(EXERCISE AIM)
Could you retype all of the entries below word for word?

[Stored items]
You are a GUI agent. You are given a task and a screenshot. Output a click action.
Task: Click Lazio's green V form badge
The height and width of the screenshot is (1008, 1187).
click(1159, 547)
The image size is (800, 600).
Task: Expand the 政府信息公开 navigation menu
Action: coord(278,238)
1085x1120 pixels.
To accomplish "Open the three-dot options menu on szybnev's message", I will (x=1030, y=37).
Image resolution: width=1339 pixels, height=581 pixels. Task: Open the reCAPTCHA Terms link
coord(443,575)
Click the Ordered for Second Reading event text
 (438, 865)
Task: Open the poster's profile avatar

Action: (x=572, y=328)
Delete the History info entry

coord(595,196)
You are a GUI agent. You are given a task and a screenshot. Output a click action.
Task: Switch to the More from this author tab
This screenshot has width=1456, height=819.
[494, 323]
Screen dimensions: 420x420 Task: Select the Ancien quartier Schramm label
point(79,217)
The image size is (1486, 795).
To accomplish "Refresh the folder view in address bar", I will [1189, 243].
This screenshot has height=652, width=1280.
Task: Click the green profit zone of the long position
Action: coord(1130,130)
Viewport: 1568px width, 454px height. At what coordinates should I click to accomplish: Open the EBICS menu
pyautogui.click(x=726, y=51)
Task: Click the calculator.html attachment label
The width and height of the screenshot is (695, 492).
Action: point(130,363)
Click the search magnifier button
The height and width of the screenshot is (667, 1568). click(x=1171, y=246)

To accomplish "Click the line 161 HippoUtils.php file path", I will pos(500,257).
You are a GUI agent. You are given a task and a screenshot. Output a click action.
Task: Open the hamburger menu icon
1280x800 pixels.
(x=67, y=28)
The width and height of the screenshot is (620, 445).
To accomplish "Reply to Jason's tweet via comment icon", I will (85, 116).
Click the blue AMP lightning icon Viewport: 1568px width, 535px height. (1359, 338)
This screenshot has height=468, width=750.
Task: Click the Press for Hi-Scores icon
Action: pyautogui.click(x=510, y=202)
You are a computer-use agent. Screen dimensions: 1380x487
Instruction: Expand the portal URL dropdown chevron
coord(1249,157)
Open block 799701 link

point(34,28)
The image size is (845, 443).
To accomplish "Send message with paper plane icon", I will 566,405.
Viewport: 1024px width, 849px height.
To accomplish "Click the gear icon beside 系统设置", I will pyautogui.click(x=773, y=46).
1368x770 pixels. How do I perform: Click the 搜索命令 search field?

(SOLUTION TO THE PROBLEM)
You are a GUI agent. You are given a task and a screenshot. Output a click action.
Task: Click Lazio's green V form badge
The height and width of the screenshot is (1008, 1187).
click(1159, 547)
The image size is (800, 600).
Task: Expand the 政府信息公开 navigation menu
Action: coord(278,238)
1085x1120 pixels.
To accomplish "Open the three-dot options menu on szybnev's message", I will (x=1030, y=37).
Image resolution: width=1339 pixels, height=581 pixels. Task: Open the reCAPTCHA Terms link
coord(443,575)
Click the Ordered for Second Reading event text
 (438, 865)
Task: Open the poster's profile avatar

Action: (x=572, y=328)
Delete the History info entry

coord(595,196)
You are a GUI agent. You are given a task and a screenshot. Output a click action.
Task: Switch to the More from this author tab
This screenshot has width=1456, height=819.
[494, 323]
Screen dimensions: 420x420 Task: Select the Ancien quartier Schramm label
point(79,217)
The image size is (1486, 795).
To accomplish "Refresh the folder view in address bar", I will [1189, 243].
This screenshot has height=652, width=1280.
Task: Click the green profit zone of the long position
Action: coord(1130,130)
Viewport: 1568px width, 454px height. At what coordinates should I click to accomplish: Open the EBICS menu
pyautogui.click(x=726, y=51)
Task: Click the calculator.html attachment label
The width and height of the screenshot is (695, 492).
Action: point(130,363)
Click the search magnifier button
The height and width of the screenshot is (667, 1568). click(x=1171, y=246)

To accomplish "Click the line 161 HippoUtils.php file path", I will pos(500,257).
You are a GUI agent. You are given a task and a screenshot. Output a click action.
Task: Open the hamburger menu icon
1280x800 pixels.
(x=67, y=28)
The width and height of the screenshot is (620, 445).
To accomplish "Reply to Jason's tweet via comment icon", I will (85, 116).
Click the blue AMP lightning icon Viewport: 1568px width, 535px height. (1359, 338)
This screenshot has height=468, width=750.
Task: Click the Press for Hi-Scores icon
Action: pyautogui.click(x=510, y=202)
You are a computer-use agent. Screen dimensions: 1380x487
Instruction: Expand the portal URL dropdown chevron
coord(1249,157)
Open block 799701 link

point(34,28)
The image size is (845, 443).
To accomplish "Send message with paper plane icon", I will 566,405.
Viewport: 1024px width, 849px height.
To accomplish "Click the gear icon beside 系统设置", I will pyautogui.click(x=773, y=46).
1368x770 pixels. How do I perform: Click the 搜索命令 search field?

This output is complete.